● Challenge
Duplicate the lines of the material below, starting with the line containing "You are a computer-use agent. Image" and continuing through the end of the material.

● Text and item location entries
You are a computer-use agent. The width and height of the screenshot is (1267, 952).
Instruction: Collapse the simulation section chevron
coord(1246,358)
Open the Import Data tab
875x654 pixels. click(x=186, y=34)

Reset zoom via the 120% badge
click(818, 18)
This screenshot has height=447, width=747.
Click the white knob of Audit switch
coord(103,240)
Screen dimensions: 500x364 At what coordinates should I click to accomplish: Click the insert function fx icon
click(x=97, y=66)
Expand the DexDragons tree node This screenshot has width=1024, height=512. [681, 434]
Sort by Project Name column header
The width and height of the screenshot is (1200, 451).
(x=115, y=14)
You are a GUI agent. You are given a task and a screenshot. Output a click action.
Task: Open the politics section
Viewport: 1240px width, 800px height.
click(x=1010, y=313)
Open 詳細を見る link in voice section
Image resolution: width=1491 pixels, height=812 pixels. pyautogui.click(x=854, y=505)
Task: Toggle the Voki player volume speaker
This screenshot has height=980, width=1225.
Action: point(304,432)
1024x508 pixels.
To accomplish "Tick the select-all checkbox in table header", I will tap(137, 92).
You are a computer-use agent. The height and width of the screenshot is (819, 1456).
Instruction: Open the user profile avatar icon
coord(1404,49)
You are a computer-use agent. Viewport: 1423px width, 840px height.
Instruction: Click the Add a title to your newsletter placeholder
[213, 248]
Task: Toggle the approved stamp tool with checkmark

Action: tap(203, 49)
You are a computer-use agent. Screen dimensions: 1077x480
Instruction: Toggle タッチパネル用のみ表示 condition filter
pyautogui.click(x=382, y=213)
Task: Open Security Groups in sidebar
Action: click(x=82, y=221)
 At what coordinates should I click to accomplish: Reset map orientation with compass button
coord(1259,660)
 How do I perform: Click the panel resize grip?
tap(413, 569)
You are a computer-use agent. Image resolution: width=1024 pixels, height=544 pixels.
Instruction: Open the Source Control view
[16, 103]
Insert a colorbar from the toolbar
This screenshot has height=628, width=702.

● Worked answer
You are a computer-use agent. Image resolution: width=1024 pixels, height=544 pixels.
Instruction: Open the Source Control view
[16, 103]
Insert a colorbar from the toolbar
This screenshot has height=628, width=702.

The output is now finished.